Wenn die Kellnerin den Prosecco serviert mit den Worten „Ich hoffe, er ist noch okay“, dann sollten sämtliche Alarmglocken schrillen. Es könnte sich um das Motto der Küche handeln. Auf das „New Orleans Haus“ hatte uns eine Amerikanerin aufmerksam gemacht, die wir zufällig bei einer besonders netten Party getroffen hatten. Der Betreiber könne nicht verstehen, dass noch keine Restaurantkritik über sein Lokal geschrieben worden sei, erzählte sie uns. Das wünsche er sich so. Da ich in New Orleans und Umgebung schon einige Male sehr gut gegessen habe, sprach nichts gegen eine rasche Erfüllung dieses Wunsches, im Gegenteil.

Das Lokal war fast leer, als wir dort eintrafen. Und der Aperitif schmeckte, als habe er eine ganze Weile seines Daseins als Restpfütze in einer angebrochenen Flasche gefristet. Mehr als einen Probierschluck brachten wir davon nicht runter.

Auch das Bohnenmus, das zum Brot serviert wurde, schmeckte fürchterlich. Spinat- und Artischocken-Dip gilt als Klassiker und wird mit gerösteten Brotscheiben serviert, die angeblich Bio sind. Entweder der hauseigene Gewürzmix hat da eine Note von Schimmelgeschmack rein gebracht, oder der Dip war ebenso betagt wie der Prosecco (4,90 Euro). Die Tasse Hühnchen und Andouille Gumbo war gefüllt mit einer fast kalten Suppe mit einer angeblich eigens von einem einheimischen Fleischer hergestellten Wurst. Auf diesem Temperaturlevel war sie freilich ungenießbar, und es kam auch niemand darauf, uns eine aufgewärmte Version zu servieren (3,80 Euro).

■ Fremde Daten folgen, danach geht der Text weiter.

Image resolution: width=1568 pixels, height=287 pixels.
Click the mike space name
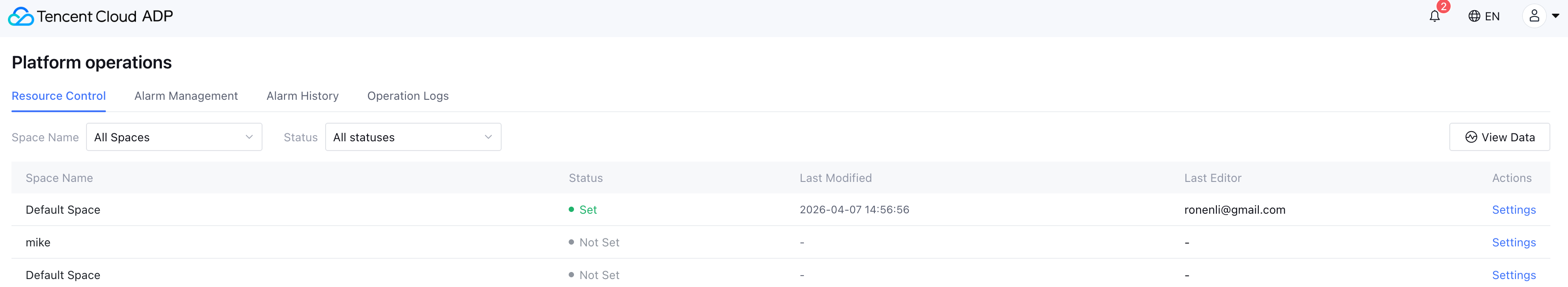[38, 242]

Beim Flusskrebs Etouffée liefert die Speisekarte gleich eine Beschreibung dazu, wie das gemacht wird, beginnend mit Butter und Mehl und dann unter Hinzufügung von Zwiebeln, Sellerie, Paprika und „frischen Louisiana Flusskrebsen“. Nun ja, Louisiana liegt nicht um die Ecke, und wer weiß auf welchen Wegen die Tierchen nach Kreuzberg gelangt sind. Vielleicht zu Fuß? Das Ergebnis ähnelte verdächtig dem, was der Volksmund als „Pamps“ bezeichnet (8,90 Euro).

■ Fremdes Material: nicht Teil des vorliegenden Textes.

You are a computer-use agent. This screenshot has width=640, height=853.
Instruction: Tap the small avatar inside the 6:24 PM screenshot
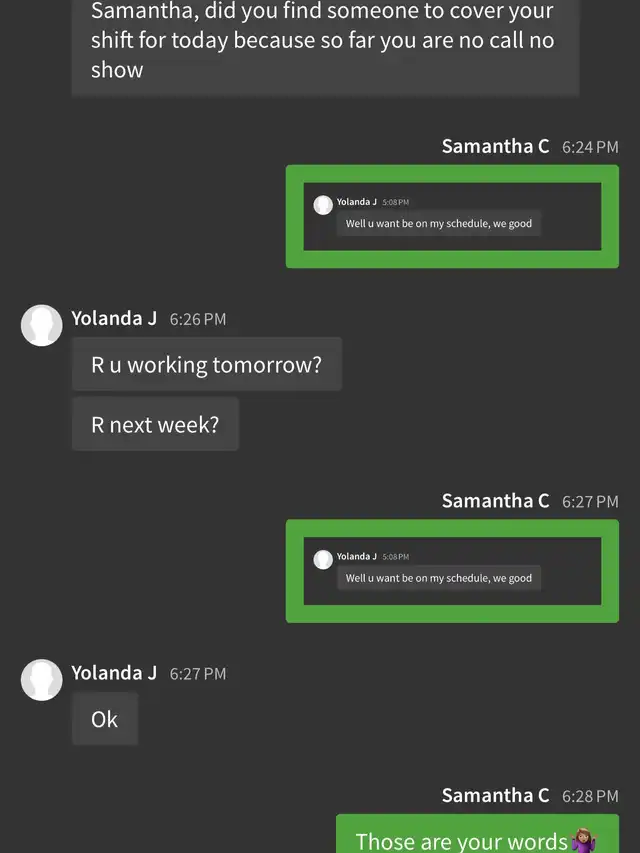tap(323, 205)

Man ahnt nun schon, dass die „Kreolische Jambalaya“ das Ergebnis nicht herausreißen konnte. Keine Ahnung, ob ich schon mal je ein so zähes Stück Huhn zwischen den Zähnen hatte. Geschmack und Geruch waren Welten entfernt von dem, was ich in New Orleans als kreolische Küche kennen- und schätzen gelernt habe. Der „Kreolische Käsekuchen“ kam offenbar direkt aus dem Kühlschrank, schmeckte kalt und kein bisschen delikat (3,60 Euro).

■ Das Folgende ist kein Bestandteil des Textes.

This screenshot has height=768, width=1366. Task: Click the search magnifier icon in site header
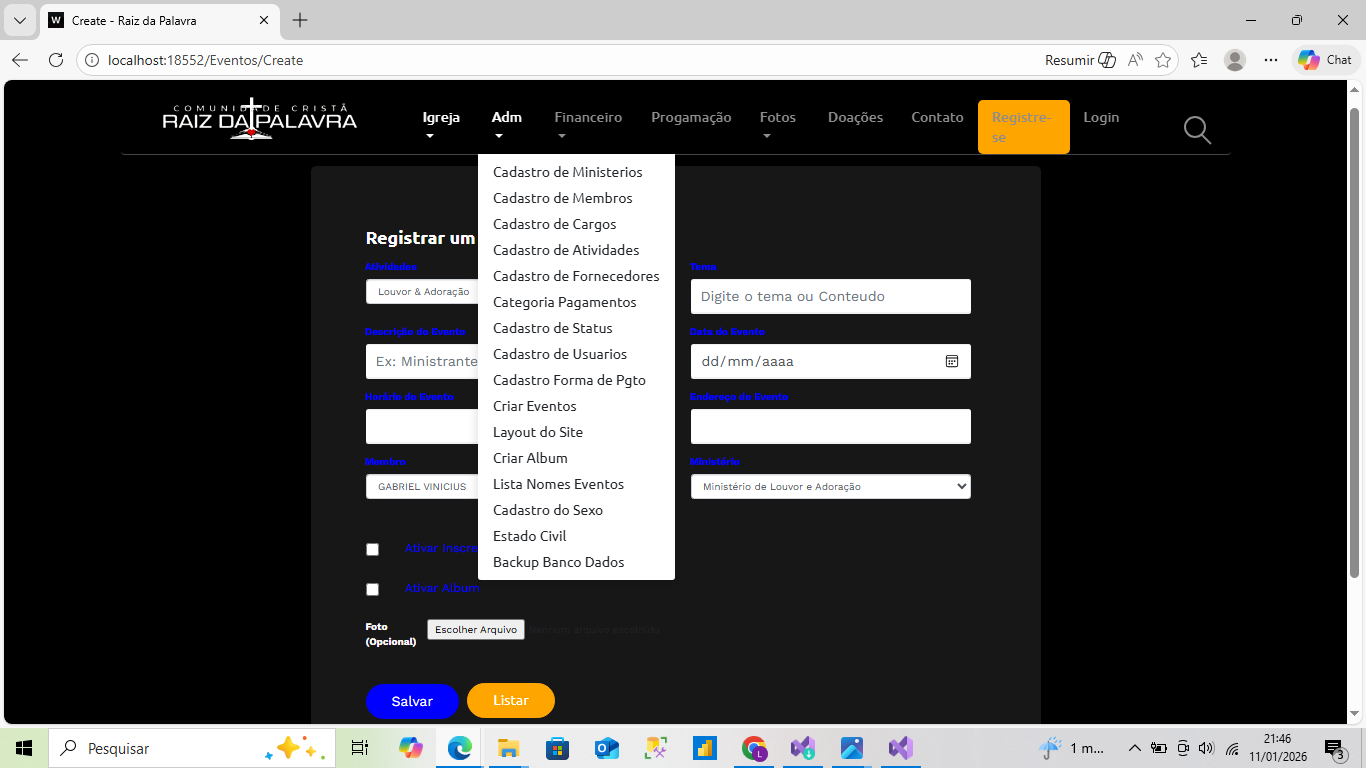[1196, 130]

Das weiche Maisbrot konnte man immerhin essen, es wurde mit scharfer Sauce serviert (1,70 Euro). Auch die 2009er Flasche Riesling war frisch entkorkt in Ordnung (13,80 Euro). Hatten wir einen superschlechten Tag erwischt?

Mit Sorgenfalte kam der amerikanische Chef an unseren Tisch. Dass es uns nicht geschmeckt hatte, war leicht daran zu erkennen, dass wir von allem nur wenig probiert hatten. Es seien aber doch alles Rezepte von seiner Großmutter, gab er zu bedenken und versprach, dass in nur wenigen Wochen das Speisenprogramm tiptop sein würde. Zwei Ratschläge auf dem Weg dorthin: Unter Umständen hilft es, uralte Rezepte vorsichtig modernen Essgewohnheiten anzupassen. Es kann sich aber auch schon als nützlich erweisen, die Gerichte nicht ganz so alt werden zu lassen, wie die Oma, bevor man sie den Gästen vorsetzt.

Die Schwarzweiß-Fotos an den Wänden und der Jazz im Hintergrund sind bislang die einzige Empfehlung für das New Orleans Haus. Ansonsten ist das Ambiente nüchtern, blanke Holztische, auf dem Tresen ein altes Radio und ein Stapel zerlesener „Herald Tribunes“, im Nebenraum ein Tisch wie vom Sperrmüll.

Die Bauchschmerzen am Tag danach können natürlich auch ganz andere Ursachen gehabt haben. Trotzdem. Der Mann hat offensichtlich Glück gehabt, dass er der Aufmerksamkeit von Restaurantkritikern entgangen ist. Vielleicht sollte er zunächst lieber untersuchen, ob Ausstattung und Knowhow dem Mindeststandard vergleichbarer Restaurants entsprechen. Nur um sicher zu gehen, dass er mit seinem überbordenden Selbstbewusstsein keinen Schaden anrichtet.